__Data supplied__
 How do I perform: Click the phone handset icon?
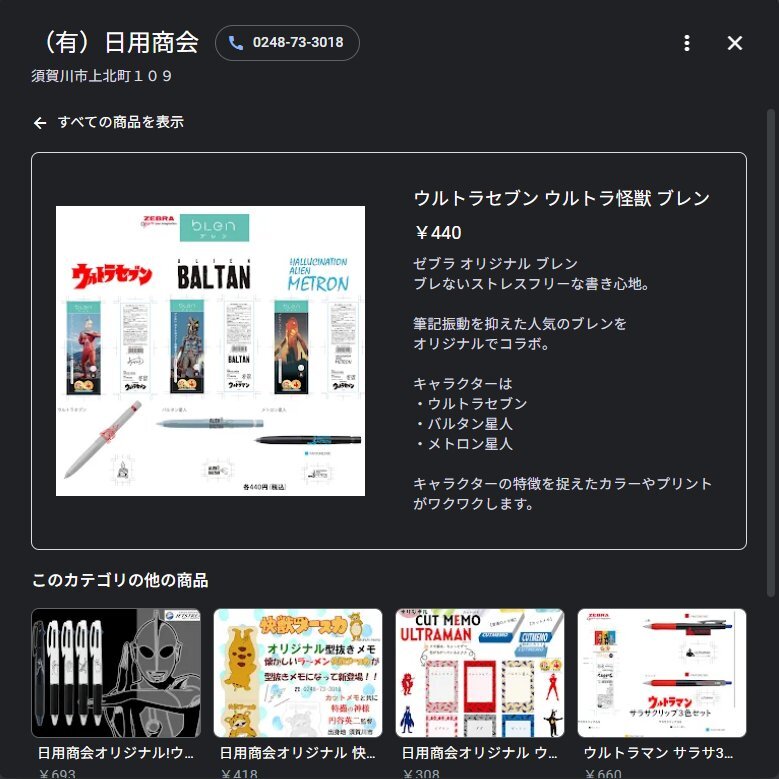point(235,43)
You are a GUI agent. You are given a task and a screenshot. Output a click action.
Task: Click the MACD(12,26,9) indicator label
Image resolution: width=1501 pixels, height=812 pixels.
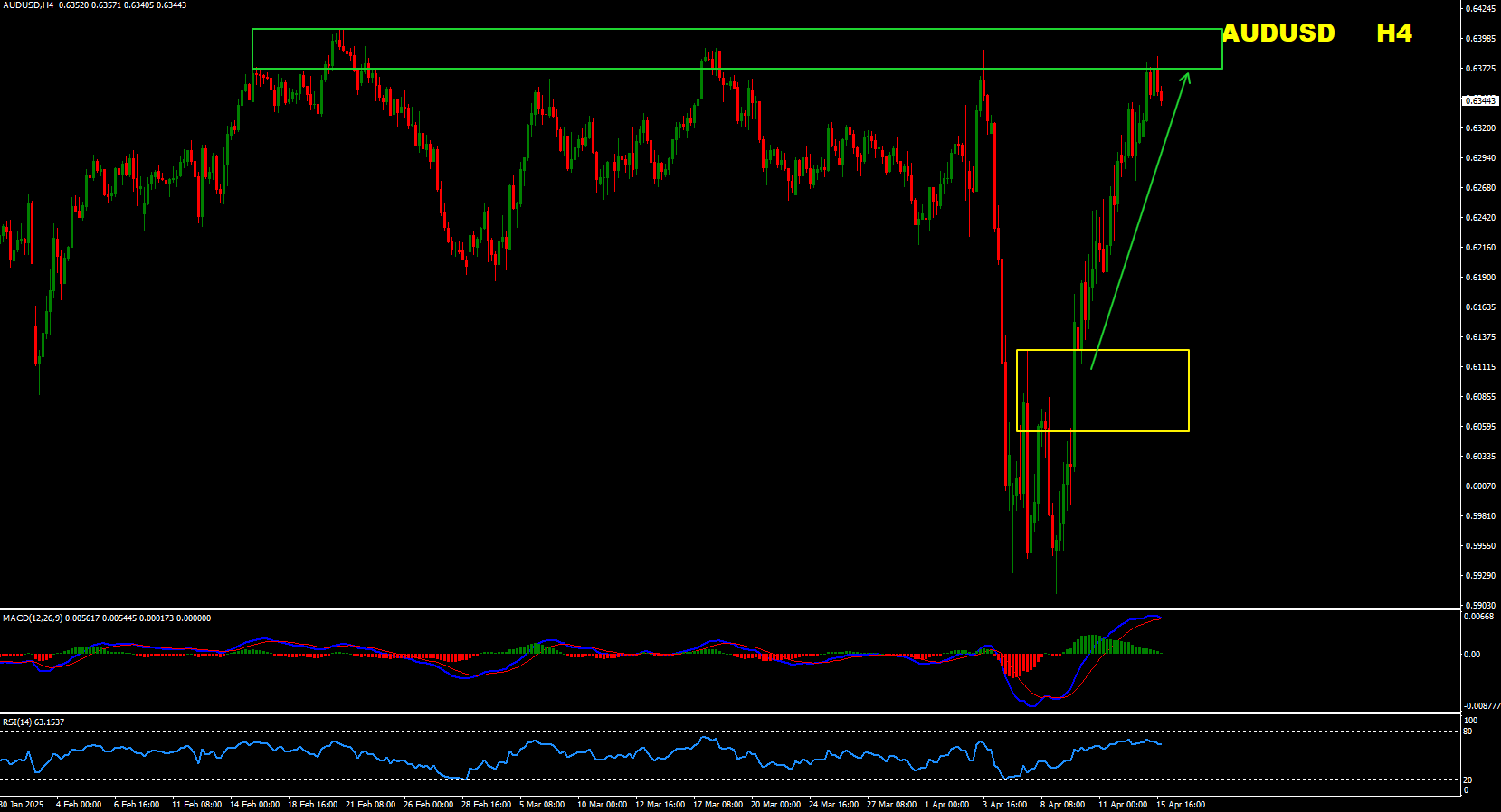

__Instructions for the task__
Restate, exactly as they appear, the line with "Task: Click the MACD(12,26,9) indicator label" and all the lines after it up to the end of the data above; images do not belong in the copy.

__Your solution__
Task: Click the MACD(12,26,9) indicator label
Image resolution: width=1501 pixels, height=812 pixels.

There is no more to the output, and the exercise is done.